Jedoch täuscht die Ruhe, denn nachdem Malik eine seltsame Gestalt in ihrem Garten beobachtet hat, kommt es zu einem Einbruch in ihrem Haus, in dessen Folge die Einbrecher homophobe Beleidigungen an den Wänden hinterlassen. Mit ein wenig Farbe und einer Ausrede gelingt es Mailk, Aaron und Kayla gegenüber dieses Ereignis zu verbergen, doch seine Angst vor einem ähnlichen Übergriff wie in seiner Jugend kommt wieder hoch und Erinnerungen sowie Albträume machen ihn zunehmend nervös. Als im dann auch noch jener seltsame Besucher im Garten eines Nachts eine mysteriöse Notiz zukommen lässt, ist Malik vollends beunruhigt. Zugleich beginnt sich Malik für die Vergangenheit der Gemeinde, in der sie leben, zu interessieren und macht hierbei erschreckende Entdeckungen. Weder Aaron noch Kayla hingegen scheinen ihm zu glauben, meinen, dies hänge lediglich mit seinem Trauma und der damit verbundenen Paranoia zusammen. Schon bald hingegen wird die Homophobie der Gemeinde mehr als deutlich und Malik meint, eine Verbindung gefunden zu haben zu einem Ritual, in dessen Zentrum er, sein Partner und Kalya stehen.
Was real ist und was nicht
Bereits 2019 konnte Spiral – Das Ritual auf dem Arrow Frightfest seine Premiere feiern und sich in der Folge sowohl vonseiten der Kritik als auch des Publikums über sehr positive Rückmeldungen erfreuen. Abermals geht es dem kanadischen Regisseur Kurt David Harder um das Thema Identität, die eines Menschen, aber auch die einer Kultur oder einer Gemeinde, welche nie festgelegt zu sein scheint und sich immer wieder zu ändern scheint.
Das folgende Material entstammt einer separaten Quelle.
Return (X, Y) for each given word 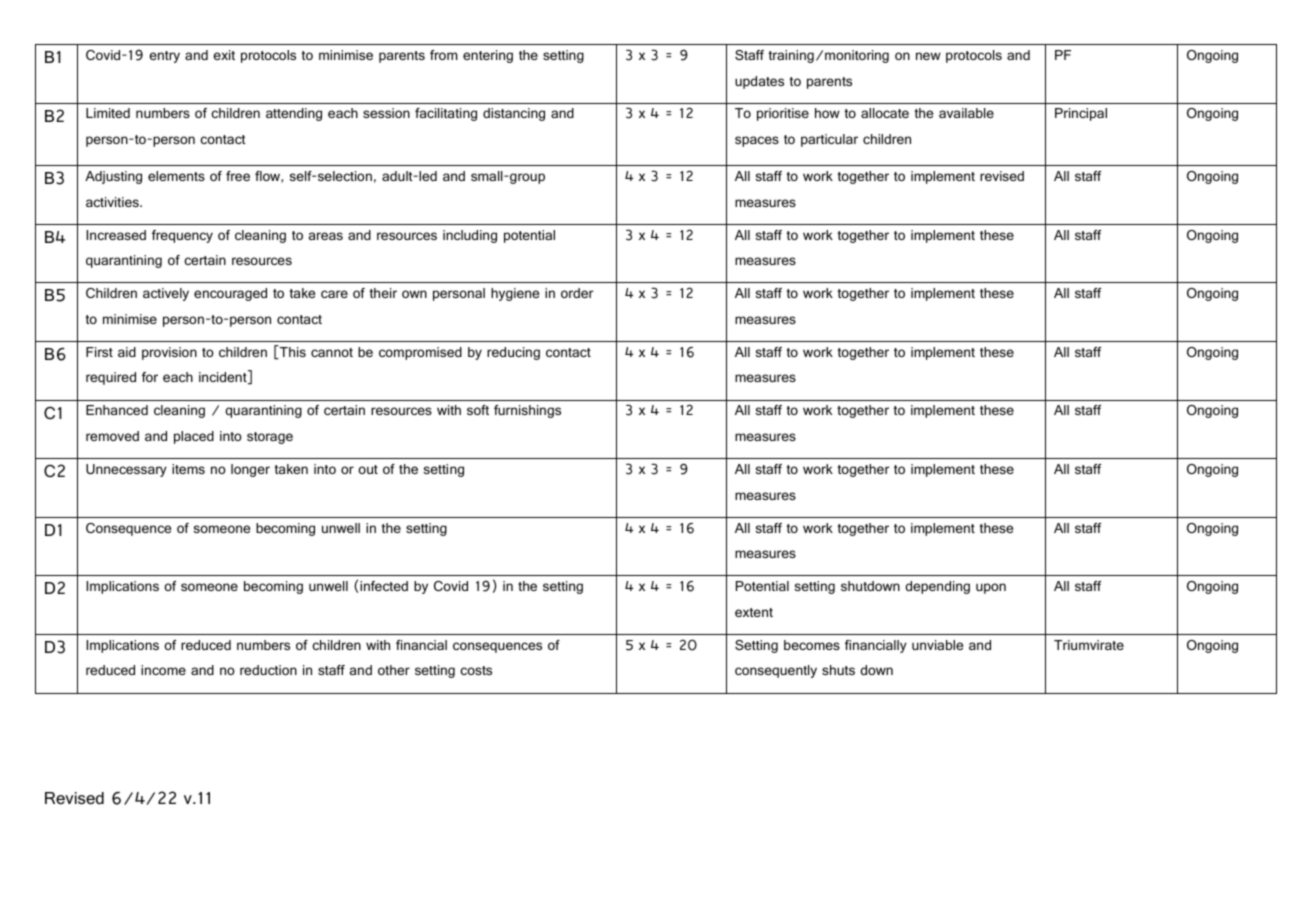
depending (937, 587)
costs (476, 670)
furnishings (527, 411)
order (577, 293)
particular (829, 140)
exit (224, 55)
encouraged (230, 294)
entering (488, 56)
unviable (937, 645)
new (928, 56)
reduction (268, 670)
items (188, 469)
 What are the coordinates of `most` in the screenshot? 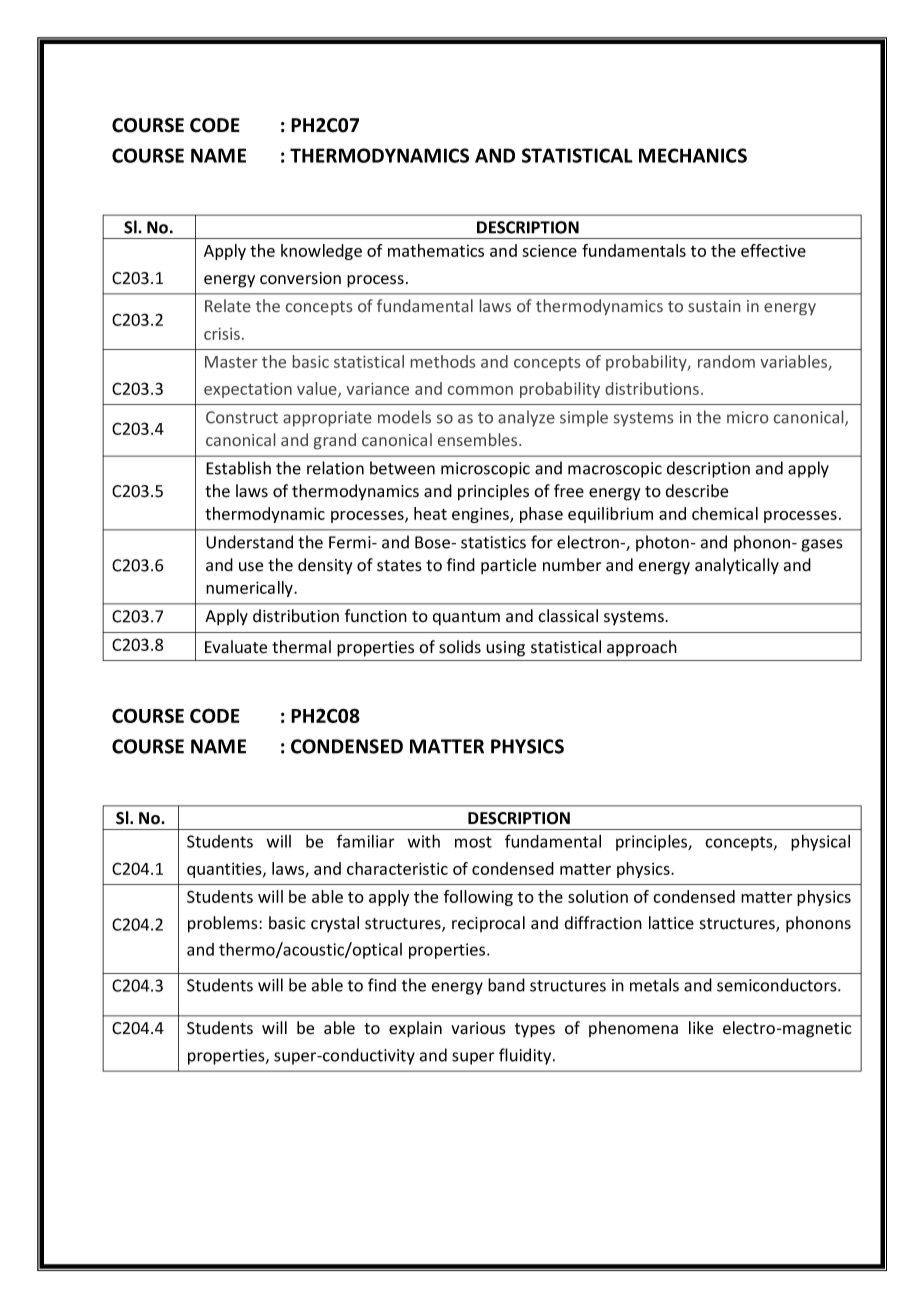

Bedenkt man zudem, in welcher Weise Spiral sich mit Themen wie Homophobie auseinandersetzt und diese zugleich ins Zentrum der Geschichte stellt, ist es verständlich, wenn Harder trotz all des Lobes für seinen Film hofft, dass dieser in ein paar Jahren als effektiver Horrorfilm in Erinnerung bleiben wird, aber nicht mehr als so relevant.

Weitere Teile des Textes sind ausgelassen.